▸ Supplied text
Evaluating COVID-19 Mitigation Strategies in Schools with a Spatially-Explicit Agent-Based Model of Infection Dynamics

This project will develop and refine a simulation modeling system to help schools and school districts evaluate the effects of interventions to control COVID-19 infections among students, focusing first on schools in San Diego County, CA. The goal is to help individual schools choose the most effective strategies for their unique circumstances, particularly each school's population, classroom layouts and ventilation, neighborhood infection rates, and school bus commutes. The interactive model will allow decision makers at the school and district levels to evaluate the potential impacts of both pharmaceutical interventions, like vaccination and testing, and non-pharmaceutical safety measures including social distancing, mask-wearing, limiting interactions between different student cohorts, decreasing classroom occupancy, and improving ventilation. Finding the best combination of such measures is central to safe school re-opening, which is critical for improving child education and development and allowing parents to return to work. As school-aged children, many of whom are not vaccinated, are disproportionately affected by new and more dangerous COVID-19 variants, this simulation service will provide much-needed insights to our partners among decision-makers at the school and district level in San Diego County and elsewhere in the nation.

[Recorded data]
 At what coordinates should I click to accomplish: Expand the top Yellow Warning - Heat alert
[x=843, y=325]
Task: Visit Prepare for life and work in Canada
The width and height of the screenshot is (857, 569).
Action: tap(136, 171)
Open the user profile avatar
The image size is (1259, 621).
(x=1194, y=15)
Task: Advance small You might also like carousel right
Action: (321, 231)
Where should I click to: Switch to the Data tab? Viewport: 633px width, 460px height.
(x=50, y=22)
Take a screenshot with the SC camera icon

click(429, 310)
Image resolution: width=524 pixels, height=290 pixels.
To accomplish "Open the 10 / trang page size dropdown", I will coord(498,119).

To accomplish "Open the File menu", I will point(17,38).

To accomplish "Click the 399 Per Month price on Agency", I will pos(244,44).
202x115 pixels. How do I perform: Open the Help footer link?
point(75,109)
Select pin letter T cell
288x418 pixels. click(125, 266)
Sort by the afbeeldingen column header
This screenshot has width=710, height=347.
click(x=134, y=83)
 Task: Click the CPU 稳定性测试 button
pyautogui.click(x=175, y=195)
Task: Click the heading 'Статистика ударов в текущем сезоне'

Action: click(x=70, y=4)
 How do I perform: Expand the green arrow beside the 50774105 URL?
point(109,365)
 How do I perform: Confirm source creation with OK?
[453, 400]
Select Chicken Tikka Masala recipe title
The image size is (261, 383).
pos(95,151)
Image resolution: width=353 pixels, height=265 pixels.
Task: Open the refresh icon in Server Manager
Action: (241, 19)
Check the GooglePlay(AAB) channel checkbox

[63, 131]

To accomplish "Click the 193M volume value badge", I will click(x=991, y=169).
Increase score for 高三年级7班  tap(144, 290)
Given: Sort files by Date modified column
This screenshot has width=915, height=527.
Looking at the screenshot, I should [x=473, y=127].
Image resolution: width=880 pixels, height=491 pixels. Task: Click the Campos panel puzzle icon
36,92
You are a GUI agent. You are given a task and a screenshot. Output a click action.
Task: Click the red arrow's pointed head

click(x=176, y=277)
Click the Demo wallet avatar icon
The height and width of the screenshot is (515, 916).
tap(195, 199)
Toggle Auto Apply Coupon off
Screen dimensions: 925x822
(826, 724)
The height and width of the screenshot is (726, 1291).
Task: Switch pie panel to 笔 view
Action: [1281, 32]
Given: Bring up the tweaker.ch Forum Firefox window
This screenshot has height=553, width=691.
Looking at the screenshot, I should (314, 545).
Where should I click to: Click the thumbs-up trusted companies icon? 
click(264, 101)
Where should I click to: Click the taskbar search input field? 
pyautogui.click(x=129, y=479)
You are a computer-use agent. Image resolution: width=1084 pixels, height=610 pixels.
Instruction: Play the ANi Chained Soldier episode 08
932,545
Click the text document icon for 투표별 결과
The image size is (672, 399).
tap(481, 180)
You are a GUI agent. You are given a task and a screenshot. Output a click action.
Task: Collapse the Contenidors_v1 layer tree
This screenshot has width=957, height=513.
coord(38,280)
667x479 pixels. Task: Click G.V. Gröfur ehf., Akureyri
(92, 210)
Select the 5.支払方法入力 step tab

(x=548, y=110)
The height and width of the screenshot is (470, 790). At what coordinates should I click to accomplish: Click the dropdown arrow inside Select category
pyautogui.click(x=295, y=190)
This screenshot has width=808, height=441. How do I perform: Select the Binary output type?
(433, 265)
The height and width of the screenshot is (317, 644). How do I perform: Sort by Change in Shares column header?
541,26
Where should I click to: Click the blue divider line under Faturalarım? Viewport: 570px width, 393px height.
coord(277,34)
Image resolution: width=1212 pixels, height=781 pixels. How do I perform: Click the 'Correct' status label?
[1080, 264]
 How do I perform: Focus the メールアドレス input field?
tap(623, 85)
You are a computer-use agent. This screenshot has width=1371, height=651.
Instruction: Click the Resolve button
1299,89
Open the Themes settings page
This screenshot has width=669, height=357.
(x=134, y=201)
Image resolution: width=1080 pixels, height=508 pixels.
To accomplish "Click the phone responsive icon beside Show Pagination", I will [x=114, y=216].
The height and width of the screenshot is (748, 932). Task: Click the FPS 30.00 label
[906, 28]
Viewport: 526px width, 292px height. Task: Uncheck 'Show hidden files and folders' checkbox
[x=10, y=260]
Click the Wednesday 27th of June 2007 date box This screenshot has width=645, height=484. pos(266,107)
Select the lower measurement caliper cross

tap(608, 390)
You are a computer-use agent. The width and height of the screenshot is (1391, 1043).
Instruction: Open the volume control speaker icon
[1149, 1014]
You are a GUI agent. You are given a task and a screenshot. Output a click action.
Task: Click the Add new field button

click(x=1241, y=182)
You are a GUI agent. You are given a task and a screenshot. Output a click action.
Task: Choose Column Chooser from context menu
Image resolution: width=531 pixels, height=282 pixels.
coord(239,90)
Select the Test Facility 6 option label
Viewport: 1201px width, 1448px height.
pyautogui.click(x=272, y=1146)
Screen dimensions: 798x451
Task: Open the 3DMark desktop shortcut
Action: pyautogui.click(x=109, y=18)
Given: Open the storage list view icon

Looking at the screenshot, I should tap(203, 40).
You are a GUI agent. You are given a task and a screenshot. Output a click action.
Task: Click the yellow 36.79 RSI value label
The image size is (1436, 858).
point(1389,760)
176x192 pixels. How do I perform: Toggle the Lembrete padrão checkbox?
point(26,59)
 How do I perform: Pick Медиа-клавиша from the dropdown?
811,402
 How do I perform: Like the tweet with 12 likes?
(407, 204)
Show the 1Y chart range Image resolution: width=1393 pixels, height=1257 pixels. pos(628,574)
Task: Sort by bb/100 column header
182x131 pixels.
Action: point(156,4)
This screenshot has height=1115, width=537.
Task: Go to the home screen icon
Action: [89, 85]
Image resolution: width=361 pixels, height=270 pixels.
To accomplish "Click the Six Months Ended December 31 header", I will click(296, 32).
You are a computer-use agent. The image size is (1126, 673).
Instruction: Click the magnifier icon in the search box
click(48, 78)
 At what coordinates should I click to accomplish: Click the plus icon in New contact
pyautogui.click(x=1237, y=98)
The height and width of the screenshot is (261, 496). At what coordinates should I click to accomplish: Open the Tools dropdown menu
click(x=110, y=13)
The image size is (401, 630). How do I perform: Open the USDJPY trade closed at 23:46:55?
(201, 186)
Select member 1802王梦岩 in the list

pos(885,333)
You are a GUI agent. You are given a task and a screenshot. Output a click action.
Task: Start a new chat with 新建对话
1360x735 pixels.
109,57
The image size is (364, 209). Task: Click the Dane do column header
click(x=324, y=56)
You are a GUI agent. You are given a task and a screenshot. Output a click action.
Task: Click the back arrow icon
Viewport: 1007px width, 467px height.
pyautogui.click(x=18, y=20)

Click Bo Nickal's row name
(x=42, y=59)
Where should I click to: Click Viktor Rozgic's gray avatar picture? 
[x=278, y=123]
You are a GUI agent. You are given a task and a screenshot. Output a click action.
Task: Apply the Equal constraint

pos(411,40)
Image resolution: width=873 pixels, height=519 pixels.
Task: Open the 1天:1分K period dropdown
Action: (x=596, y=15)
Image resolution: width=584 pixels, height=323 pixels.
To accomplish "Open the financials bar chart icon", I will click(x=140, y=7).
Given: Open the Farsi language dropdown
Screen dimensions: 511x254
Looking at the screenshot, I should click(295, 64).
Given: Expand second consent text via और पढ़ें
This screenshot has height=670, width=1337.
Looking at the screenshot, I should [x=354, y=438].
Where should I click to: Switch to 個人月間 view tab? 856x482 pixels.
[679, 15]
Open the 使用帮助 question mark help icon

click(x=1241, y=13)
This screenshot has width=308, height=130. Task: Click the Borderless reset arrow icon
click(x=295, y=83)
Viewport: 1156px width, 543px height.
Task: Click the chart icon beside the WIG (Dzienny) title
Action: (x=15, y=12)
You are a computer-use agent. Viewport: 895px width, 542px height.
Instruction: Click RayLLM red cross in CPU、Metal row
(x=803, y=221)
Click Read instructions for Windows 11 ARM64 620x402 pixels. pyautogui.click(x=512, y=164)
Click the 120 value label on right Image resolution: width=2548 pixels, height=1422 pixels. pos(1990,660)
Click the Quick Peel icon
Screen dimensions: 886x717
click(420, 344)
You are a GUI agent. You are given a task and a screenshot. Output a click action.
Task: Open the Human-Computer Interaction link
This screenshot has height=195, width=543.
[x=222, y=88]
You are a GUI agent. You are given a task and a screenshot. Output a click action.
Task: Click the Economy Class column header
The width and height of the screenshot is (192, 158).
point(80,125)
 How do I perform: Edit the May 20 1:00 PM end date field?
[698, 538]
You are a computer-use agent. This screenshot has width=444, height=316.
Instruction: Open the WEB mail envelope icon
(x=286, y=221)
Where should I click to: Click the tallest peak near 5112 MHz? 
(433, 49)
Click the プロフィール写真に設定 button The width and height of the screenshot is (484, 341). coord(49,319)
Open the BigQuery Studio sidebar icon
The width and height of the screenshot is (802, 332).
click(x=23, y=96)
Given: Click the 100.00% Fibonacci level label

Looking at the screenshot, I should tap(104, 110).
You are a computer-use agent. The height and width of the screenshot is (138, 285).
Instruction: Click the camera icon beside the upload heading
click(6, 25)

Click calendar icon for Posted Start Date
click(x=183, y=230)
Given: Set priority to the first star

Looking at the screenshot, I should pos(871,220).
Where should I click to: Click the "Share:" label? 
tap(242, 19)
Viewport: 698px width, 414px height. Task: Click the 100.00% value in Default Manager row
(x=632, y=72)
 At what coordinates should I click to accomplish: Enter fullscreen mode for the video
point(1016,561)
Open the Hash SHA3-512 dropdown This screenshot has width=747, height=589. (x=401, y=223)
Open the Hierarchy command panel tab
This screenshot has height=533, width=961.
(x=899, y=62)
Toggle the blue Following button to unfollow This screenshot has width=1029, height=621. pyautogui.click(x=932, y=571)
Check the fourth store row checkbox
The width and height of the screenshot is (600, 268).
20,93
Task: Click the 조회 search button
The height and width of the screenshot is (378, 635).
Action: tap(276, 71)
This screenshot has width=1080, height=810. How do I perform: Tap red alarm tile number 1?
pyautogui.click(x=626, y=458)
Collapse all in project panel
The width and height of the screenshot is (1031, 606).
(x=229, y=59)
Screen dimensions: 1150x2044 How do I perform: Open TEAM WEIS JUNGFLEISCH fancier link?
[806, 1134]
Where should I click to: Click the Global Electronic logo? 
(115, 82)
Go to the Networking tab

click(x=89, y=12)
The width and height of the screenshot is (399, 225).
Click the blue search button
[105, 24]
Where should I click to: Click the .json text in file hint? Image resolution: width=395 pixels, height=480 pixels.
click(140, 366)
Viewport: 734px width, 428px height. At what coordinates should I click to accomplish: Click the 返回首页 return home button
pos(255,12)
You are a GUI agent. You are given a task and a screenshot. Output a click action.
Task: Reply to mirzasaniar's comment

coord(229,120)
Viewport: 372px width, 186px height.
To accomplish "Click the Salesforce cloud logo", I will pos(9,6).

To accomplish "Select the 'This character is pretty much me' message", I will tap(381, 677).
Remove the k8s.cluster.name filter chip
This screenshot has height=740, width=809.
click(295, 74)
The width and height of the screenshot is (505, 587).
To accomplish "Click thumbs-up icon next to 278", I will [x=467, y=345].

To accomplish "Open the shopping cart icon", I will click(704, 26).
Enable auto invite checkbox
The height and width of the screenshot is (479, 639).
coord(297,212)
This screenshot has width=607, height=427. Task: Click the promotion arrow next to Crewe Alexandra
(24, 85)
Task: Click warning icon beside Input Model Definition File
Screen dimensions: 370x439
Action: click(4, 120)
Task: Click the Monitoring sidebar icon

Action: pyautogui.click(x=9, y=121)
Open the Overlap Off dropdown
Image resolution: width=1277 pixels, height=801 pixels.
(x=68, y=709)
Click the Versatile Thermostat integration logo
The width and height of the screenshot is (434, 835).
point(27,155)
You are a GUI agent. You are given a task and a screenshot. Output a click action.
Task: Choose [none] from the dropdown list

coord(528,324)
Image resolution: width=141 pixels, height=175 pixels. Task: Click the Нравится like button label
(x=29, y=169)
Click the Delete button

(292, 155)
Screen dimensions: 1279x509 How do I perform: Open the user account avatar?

▸ Brief 1
According to the project description, in which county will the simulation modeling system focus first?
▸ Brief 2
List every non-pharmaceutical safety measure that the project description names.

▸ Response box 1
San Diego County, CA

▸ Response box 2
Social distancing
Mask-wearing
Limiting interactions between different student cohorts
Decreasing classroom occupancy
Improving ventilation